Estaba entusiasmado al ver que estas prácticas persisten a pesar de que acabaron con Basura Cero, y a pesar de la crisis actual de las basuras (de la cual ya no se habla). Sin embargo, cuando mi bus iba llegando a la carrera 7a, vi cómo en un camión blanco del operador Promoambiental, que decía "RECICLEMOS Bolsa Blanca", echaban bruscamente las bolsas de cualquier color, incluso dejando un camino de basura en la calle por una bolsa rota llena de comida putrefacta y maloliente.


Foto: Stefan Ortiz

Aunque no alcancé a tomar una buena foto por la velocidad a la que iba el SITP desenfrenado, se alcanza a ver la calidad del reciclaje que está realizando este operador del nuevo esquema de aseo de Bogotá. 
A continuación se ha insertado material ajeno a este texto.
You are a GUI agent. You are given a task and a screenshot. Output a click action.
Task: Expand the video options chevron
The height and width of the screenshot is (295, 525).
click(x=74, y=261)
Muy acorde a la promesa maravillosa de la Alcaldía sobre los nuevos beneficios de este esquema:


Foto: 

Aclaro que respeto y admiro a los trabajadores que día a día recorren la ciudad recogiendo nuestra porquería. Ellos hacen su trabajo en las condiciones que les toca. El problema es estructural y sistémico. No es normal que los camiones de reciclaje sean los que rompen la cadena de separación de residuos que inician las personas en sus casas y debería terminar en un centro de reciclaje moderno. Es una burla al ciudadano que ha ido aprendiendo a separar la basura en sus casas, y que tiene la ilusión de que, cuando la deja en los horarios establecidos para la recolección, su esfuerzo representará un aporte más al cambio social y cultural que se requiere en Bogotá.

Esta es otra muestra de que no existe una gobernanza adecuada de la basura en la ciudad y de que los gobernantes y encargados de su gestión no están haciendo su tarea.